EXERCISE INSTRUCTIONS = Copy each line of the items below that contains the word "center".

(Dataset items)
◆ ◆ ◆

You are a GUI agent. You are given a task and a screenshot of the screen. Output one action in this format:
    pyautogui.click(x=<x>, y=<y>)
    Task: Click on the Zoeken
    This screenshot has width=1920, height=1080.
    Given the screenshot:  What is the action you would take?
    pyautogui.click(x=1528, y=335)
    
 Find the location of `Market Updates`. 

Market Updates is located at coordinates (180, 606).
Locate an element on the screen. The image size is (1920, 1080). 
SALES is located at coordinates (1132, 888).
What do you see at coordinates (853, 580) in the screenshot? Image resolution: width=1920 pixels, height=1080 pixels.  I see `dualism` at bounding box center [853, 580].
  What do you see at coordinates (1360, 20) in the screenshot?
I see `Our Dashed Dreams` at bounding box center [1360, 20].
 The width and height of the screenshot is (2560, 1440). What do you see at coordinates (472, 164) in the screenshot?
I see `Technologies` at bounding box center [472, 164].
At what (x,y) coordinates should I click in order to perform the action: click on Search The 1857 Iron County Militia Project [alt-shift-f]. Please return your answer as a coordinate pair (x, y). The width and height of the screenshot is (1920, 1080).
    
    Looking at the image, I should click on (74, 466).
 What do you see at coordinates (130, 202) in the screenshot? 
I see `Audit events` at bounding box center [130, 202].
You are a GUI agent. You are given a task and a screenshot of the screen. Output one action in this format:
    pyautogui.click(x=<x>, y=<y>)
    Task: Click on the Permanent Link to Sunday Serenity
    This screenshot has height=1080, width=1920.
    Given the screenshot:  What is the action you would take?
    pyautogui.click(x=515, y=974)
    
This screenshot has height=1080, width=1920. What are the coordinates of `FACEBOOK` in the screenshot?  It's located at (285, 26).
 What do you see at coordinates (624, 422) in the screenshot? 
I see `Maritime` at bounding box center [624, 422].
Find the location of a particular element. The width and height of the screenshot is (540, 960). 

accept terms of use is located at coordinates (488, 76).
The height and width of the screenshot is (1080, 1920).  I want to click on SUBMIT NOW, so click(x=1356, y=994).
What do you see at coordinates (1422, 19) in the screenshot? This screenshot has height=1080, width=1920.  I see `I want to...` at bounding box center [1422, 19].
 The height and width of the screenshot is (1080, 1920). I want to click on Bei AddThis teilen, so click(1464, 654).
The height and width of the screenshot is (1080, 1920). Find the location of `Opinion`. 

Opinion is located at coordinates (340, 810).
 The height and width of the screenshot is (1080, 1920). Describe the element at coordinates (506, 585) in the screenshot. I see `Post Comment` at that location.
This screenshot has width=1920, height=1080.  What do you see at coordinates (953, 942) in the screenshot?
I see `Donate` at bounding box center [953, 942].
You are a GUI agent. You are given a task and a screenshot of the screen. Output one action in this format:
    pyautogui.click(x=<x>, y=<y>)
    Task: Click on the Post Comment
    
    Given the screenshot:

◆ ◆ ◆

EXERCISE RESPONSE =
What do you see at coordinates (853, 580) in the screenshot? Image resolution: width=1920 pixels, height=1080 pixels.  I see `dualism` at bounding box center [853, 580].
I see `Our Dashed Dreams` at bounding box center [1360, 20].
I see `Technologies` at bounding box center [472, 164].
I see `Audit events` at bounding box center [130, 202].
I see `Maritime` at bounding box center [624, 422].
What do you see at coordinates (1422, 19) in the screenshot? This screenshot has height=1080, width=1920.  I see `I want to...` at bounding box center [1422, 19].
I see `Donate` at bounding box center [953, 942].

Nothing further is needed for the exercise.